Skive Church

Skive Church is commonly known as the Red Church and is one of Skive City’s two side churches.

Skive Church, ca. 1940. Skive City Archives

The city grows out of Vor Frue Kirke

In the late 1800s, Skive experienced a significant increase in population. The city grew from around 1,000 inhabitants in 1840 to 6,000 inhabitants in 1900. This created a need for a larger church in the city. The original plan was to demolish the old medieval church, Vor Frue Kirke (the white church), and build a new church on the site, but unusual frescoes on the vaults of Vor Frue Kirke changed the plans and the medieval church was allowed to stay.

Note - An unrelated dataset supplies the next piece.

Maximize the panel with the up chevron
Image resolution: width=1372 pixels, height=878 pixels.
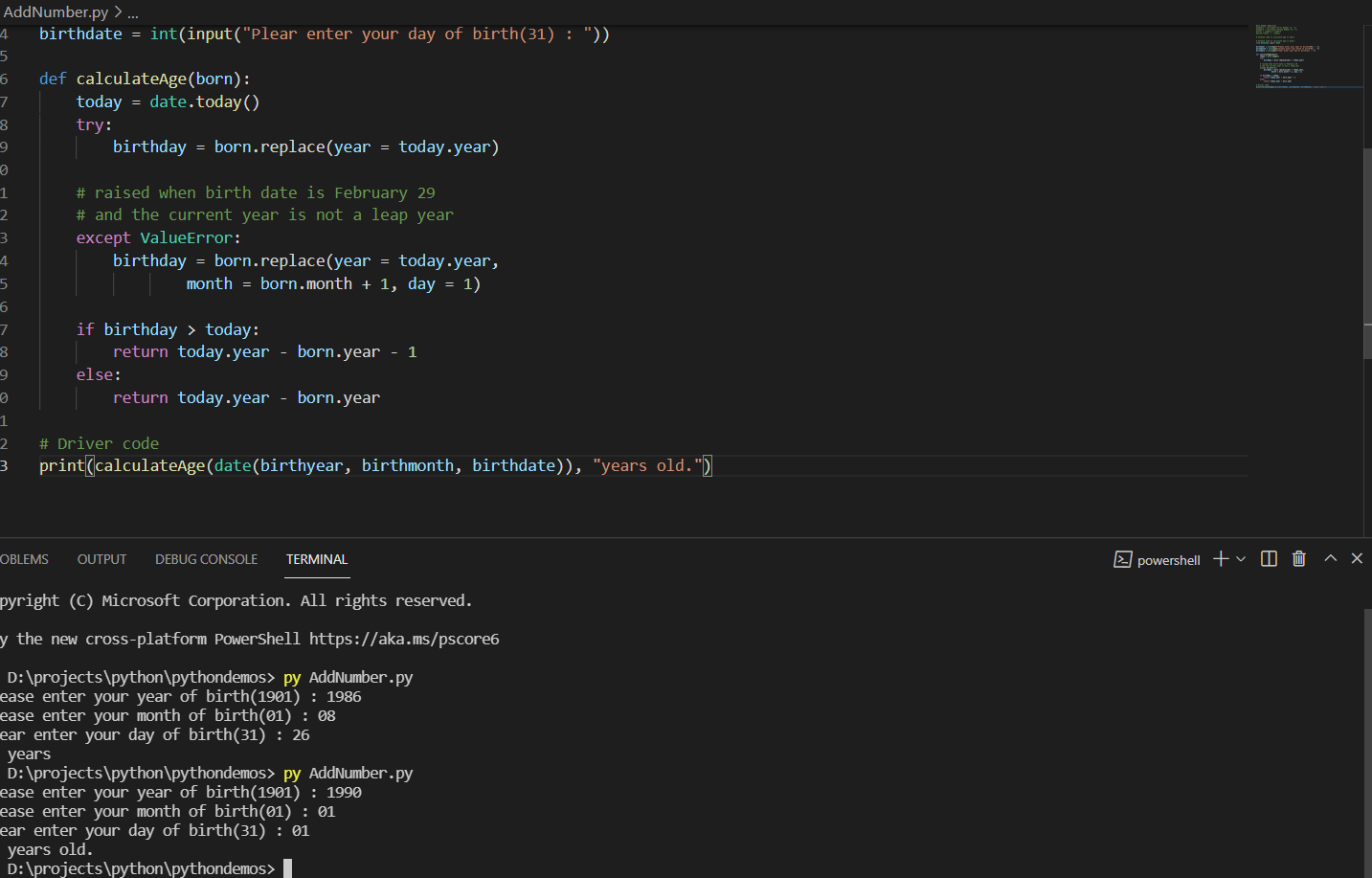1330,559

Skive Church instead took its place next to Vor Frue Kirke. Skive Church was built between 1895-98 and the construction was made possible by a grant of DKK 100,000 from pharmacist G. Norgaard and his wife, which corresponded to 2/3 of the construction cost.

The location of the church is partly because the architect, H. J. Holm, wanted to tie the church and the city together and therefore placed the 37 meter high church tower so that it could be seen through the streets almost all the way from Østertorv. The church’s south-north orientation is due to a wish from Skive City Council to make room for a horse market west of the church building, where there is currently (2025) a parking lot.

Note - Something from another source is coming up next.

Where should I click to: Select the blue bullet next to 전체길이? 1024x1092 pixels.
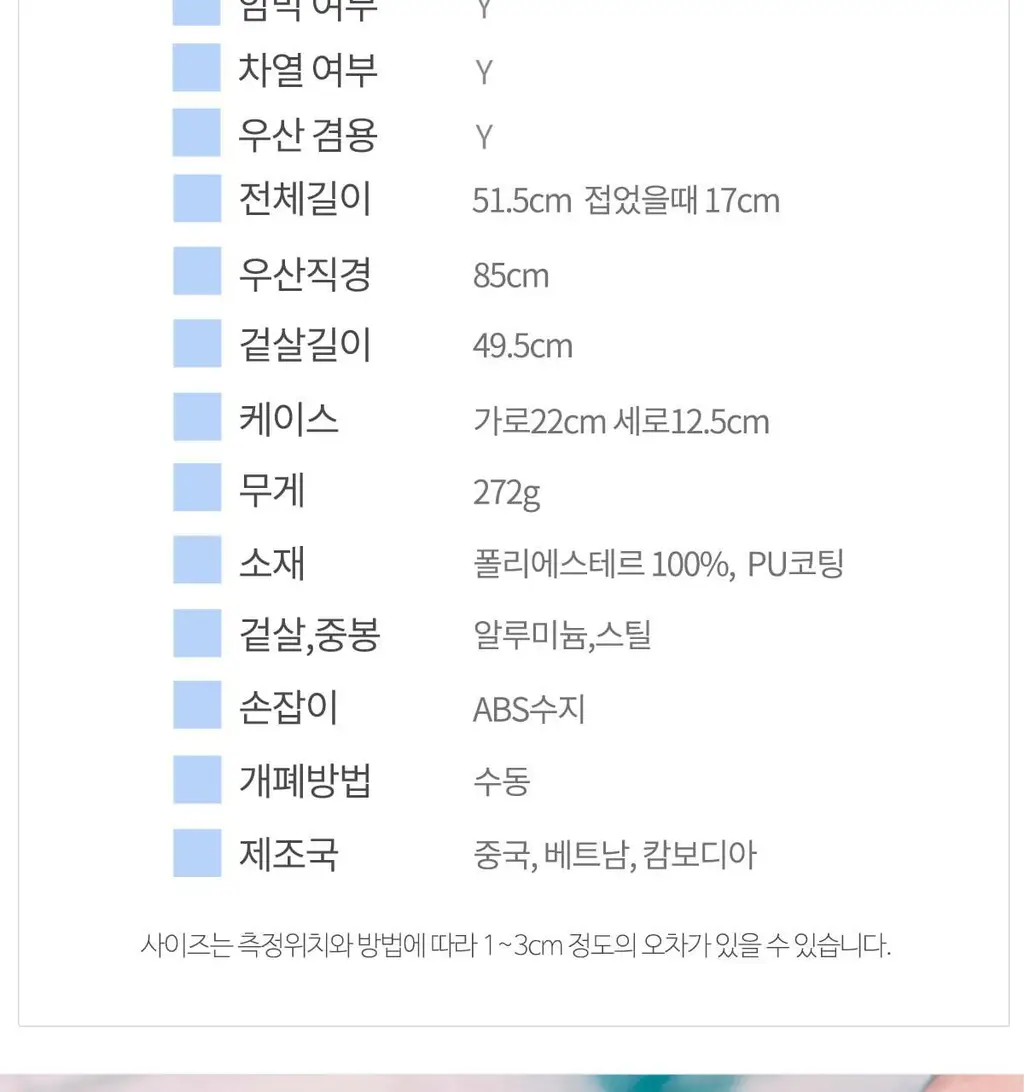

The architecture of the church

The church is built in a historicist style with many details from the Renaissance. It is built in red brick cross-bracing on a granite plinth, decorated with chalk stone bands and masonry patterns around the doors and windows, varying from window to window. The windows themselves have a slender profile. The brick pilasters are finished with “monks and nuns”. The copper-plated roofs show how details can have both practical and aesthetic significance. Above the tower is a gold-plated wind vane.

The story of the brave carpenter

There is a story that during the construction of Skive Church there was a particularly brave journeyman carpenter named Morten Christensen who chose to stand on his head on top of the spire while it was still under construction. There was no photographer present on the day, but a Skive photographer later made a manipulation where you can see what it looked like when Morten Christensen stood upside down on the spire.

Carpenter Morten Christensen standing upside down on top of Skive Church’s spire, 1897. Skive City Archives

Sources

Eskildsen, Jens and Mortensen, Niels (1998). 43 exciting buildings in Skive Bykerne. Skive Museums Forlag.